Kooperationen mit Unternehmen sind notwendig, denn allein durch die Mietgebühren werden viele der Leihsysteme kaum rentabel sein. Zumal bei den meisten Fahrradverleihern die erste halbe Stunde kostenfrei ist und das Gros der Fahrten sich in diesem Zeitrahmen bewegt. In Hamburg fahren beispielsweise 80 Prozent der Nutzer Kurzstrecken, wie eine aktuelle Auswertung ergab. Ist man länger unterwegs, zahlt man in der Hansestadt 1,20 Euro pro Stunde und höchstens 12 Euro pro Tag; für Bahn-Card-Inhaber oder Kunden des Verkehrsverbunds ist es sogar noch billiger.

Hansestadt zahlt pro Jahr 1,1 Millionen Euro für StadtRAD

Die DB Rent GmbH, die von der Hamburger Behörde für Stadtentwicklung und Umwelt mit dem Betrieb des StadtRads beauftragt wurde, nennt keine Zahlen zur Rentabilität. Klar ist nur, dass im Haushalt der Hansestadt für den Betrieb und Ausbau des Systems jährlich rund 1,1 Millionen Euro zur Verfügung stehen, wie Enno Isermann erklärt, der Sprecher der Behörde für Stadtentwicklung und Umwelt. Dazu kommen Einnahmen aus öffentlichen Werbeflächen rund um die Stationen.

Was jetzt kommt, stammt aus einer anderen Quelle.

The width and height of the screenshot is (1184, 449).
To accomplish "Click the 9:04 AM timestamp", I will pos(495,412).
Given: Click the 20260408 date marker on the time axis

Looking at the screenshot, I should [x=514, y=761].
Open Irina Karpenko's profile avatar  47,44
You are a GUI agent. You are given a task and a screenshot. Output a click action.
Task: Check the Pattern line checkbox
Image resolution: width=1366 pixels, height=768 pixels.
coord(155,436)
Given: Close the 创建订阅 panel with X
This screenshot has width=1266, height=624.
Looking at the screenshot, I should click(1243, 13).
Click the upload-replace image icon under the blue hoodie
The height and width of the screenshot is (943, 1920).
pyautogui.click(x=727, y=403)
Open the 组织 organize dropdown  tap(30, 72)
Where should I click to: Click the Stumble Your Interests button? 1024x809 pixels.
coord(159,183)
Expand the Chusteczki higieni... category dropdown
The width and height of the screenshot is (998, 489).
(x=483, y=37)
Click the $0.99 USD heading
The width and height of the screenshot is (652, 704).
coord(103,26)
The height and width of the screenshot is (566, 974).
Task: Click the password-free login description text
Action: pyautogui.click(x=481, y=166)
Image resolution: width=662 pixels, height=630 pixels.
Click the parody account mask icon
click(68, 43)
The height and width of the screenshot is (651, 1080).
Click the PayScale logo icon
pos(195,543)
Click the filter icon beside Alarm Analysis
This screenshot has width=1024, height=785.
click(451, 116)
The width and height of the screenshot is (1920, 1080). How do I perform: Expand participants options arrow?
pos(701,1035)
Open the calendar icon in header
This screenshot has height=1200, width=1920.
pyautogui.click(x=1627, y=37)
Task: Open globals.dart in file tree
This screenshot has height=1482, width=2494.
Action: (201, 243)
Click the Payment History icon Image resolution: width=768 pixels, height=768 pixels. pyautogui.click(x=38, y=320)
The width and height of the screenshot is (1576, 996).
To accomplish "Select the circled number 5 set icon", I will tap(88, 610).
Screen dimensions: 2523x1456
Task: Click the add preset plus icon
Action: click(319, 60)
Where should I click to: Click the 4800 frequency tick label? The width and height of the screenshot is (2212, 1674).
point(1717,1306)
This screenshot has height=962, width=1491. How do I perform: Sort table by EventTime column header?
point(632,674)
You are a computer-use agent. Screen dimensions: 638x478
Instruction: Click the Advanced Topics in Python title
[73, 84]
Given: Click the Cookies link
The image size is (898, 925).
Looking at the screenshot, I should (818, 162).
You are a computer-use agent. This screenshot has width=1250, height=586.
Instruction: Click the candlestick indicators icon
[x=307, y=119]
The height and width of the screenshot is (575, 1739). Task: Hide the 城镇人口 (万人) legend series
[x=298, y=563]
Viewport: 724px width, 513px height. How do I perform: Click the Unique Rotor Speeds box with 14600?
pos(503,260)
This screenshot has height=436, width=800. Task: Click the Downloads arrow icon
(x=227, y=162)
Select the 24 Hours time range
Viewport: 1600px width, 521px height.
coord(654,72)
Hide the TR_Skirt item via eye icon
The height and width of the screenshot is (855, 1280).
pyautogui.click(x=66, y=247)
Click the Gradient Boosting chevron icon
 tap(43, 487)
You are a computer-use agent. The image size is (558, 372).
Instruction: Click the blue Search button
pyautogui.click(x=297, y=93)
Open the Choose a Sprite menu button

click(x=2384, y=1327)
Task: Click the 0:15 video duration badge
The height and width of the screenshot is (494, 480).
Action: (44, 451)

Zudem konnte die Stadt jetzt erstmals ein Unternehmen als Mitfinanzier gewinnen. Die Firma Unilever beteiligt sich an den Kosten einer Leihstation vor ihrem neu gebauten Firmensitz in der Hafencity. Weitere Kooperationen sind ausdrücklich erwünscht. Angesichts der Nutzungszahlen stehen die Chancen dafür gut. StadtRad gilt in Hamburg als eines der wenigen wirklich gelungenen Projekte der schwarz-grünen Koalition. Im ersten Jahr des Bestehens wurden 500.000 Touren registriert.

Paris hat das Vélib-System an eine Betreiberfirma abgegeben

Der Stadt Paris entstehen dagegen keine Kosten für Unterhalt, Errichtung und Wartung ihres Systems. Betreiber ist das Unternehmen JCDecaux, das Vélib unter anderem auch in Lyon, Marseille, Brüssel und Dublin anbietet. Die Kosten des Verleihsystems refinanziert der Dienstleiter für Außenwerbung und Stadtmöblierung durch die Vermarktung von Werbeflächen im jeweiligen Stadtgebiet.

Die Franzosen können sich durchaus als Trendsetter der Revolution auf zwei Rädern sehen: 1998 gab es in Rennes mit Vélo à la carte das erste Fahrradverleihsystem weltweit. Es hält auch heute noch 200 Leihfahrräder bereit.

Leihfahrradprojekte allein machen die Stadtluft noch nicht sauberer

Trotz der hohen Nutzungszahlen reichen die bestehenden Systeme oft noch nicht aus, um wirklich zur Entlastung der Städte von Lärm, Verkehr und CO2-Emissionen beizutragen. Das Bundesministerium für Verkehr, Bau und Stadtentwicklung fördert deshalb im Modellversuch "Innovative öffentliche Fahrradverleihsysteme" weitere Projekte, die Leihsysteme und öffentlichen Nahverkehr verknüpfen.

Gratis-Fahrräder, die es etwa in Helsinki seit dem Jahr 2000 gibt, sind offenbar kein geeigneter Weg, um Mobilität mit weniger Staus und Abgasen zu ermöglichen. Das Projekt wird in kommenden Sommer wegen zu hoher Kosten beendet. Eventuell ließ sich der finanzielle Aufwand begrenzen, würden die Verleihsysteme in ganz Europa vereinheitlicht. In Frankreich wurde zumindest regional eine solche Standardisierung schon einmal angedacht.

Ein erstes, kleines Denkmal wurde den Leihfahrrädern übrigens auch schon gesetzt: im Hamburger Miniaturwunderland können aufmerksame Besucher eine StadtRad-Leihstation im Mini-Format entdecken.